私は静かに立ち上がり、冷たく言い放った。
「アルフォンス殿下。お忘れですか? あなたは私を『偽りの聖女』として、国を欺いた大罪人として追放なさいました。そのお言葉を、今さら撤回なさるのですか?」
「そ、それは……誤解だったのだ!」
「誤解、ですか」
私は氷のような笑みを浮かべた。
「それに、私はもはや王国の聖女ではございません。この帝国の未来の皇后となる身。私がこの力を捧げるのは、皇帝カイゼル陛下と、この国の民のためだけです」
私の揺るぎない拒絶と、玉座から放たれるカイゼル様の絶対的な威圧感に、アルフォンスは完全に言葉を失った。とどめを刺したのは、カイゼル様の地を這うような低い声だった。
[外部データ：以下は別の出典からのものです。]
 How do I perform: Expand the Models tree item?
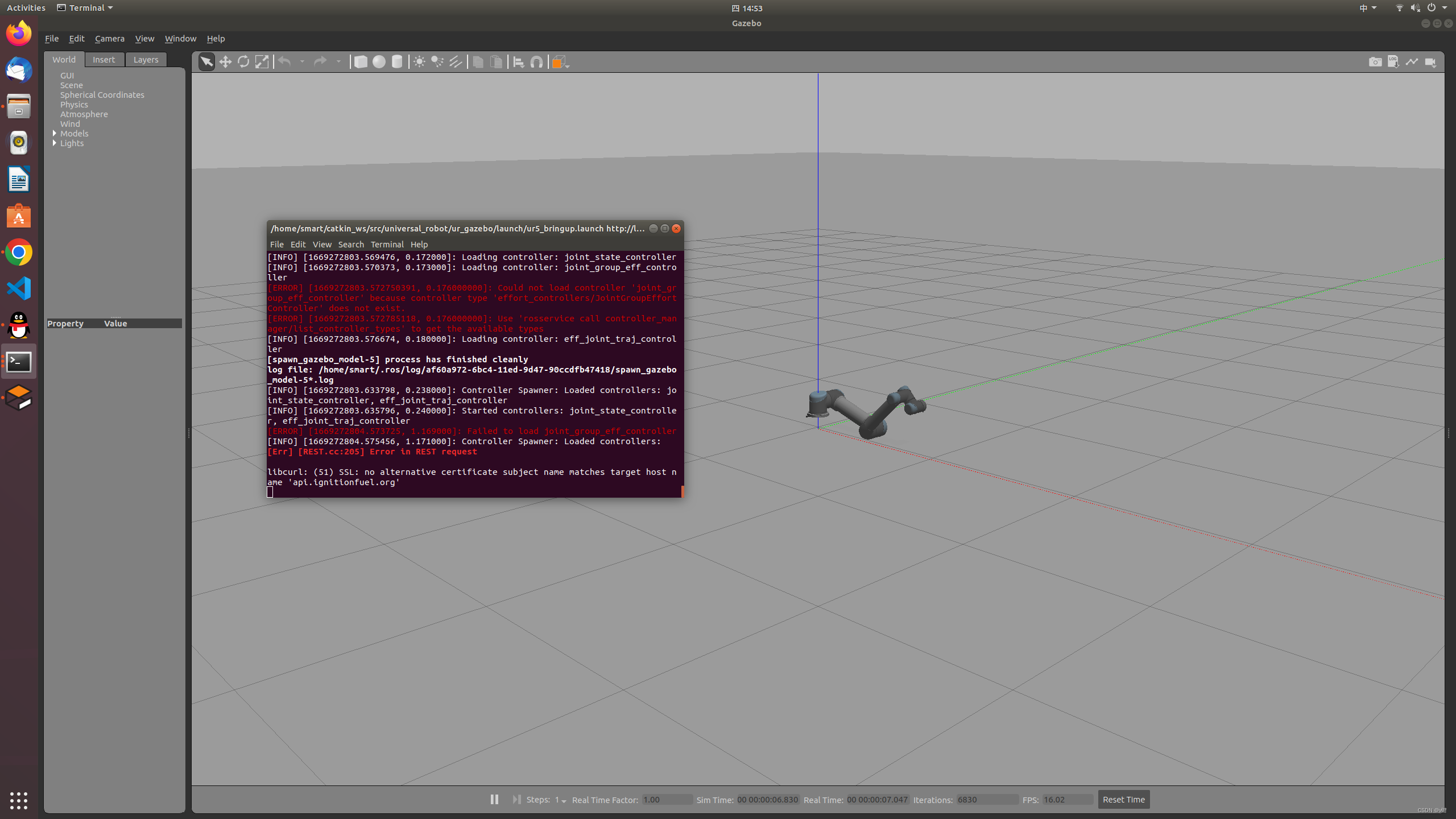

「――我が国の『至宝』であり、私の未来の妻を、二度と道具のように扱うな。用件がそれだけなら、失せろ」
アルフォンスは屈辱に顔を歪ませ、唇を噛みしめながら、衛兵によって引きずるように退室させられていった。
彼の姿が見えなくなると、張り詰めていた緊張の糸が切れ、私はその場に崩れ落ちそうになった。すかさずカイゼル様が駆け寄り、その逞しい腕で私を支えてくれる。
「よく頑張った、エリアーナ」
彼の優しい声に安堵しながらも、私は思う。これで、すべてが終わったわけではない。王国が、アルフォンスが、このまま引き下がるとは思えない。
これはきっと、終わりではなく、新しい戦いの始まりなのだ、と。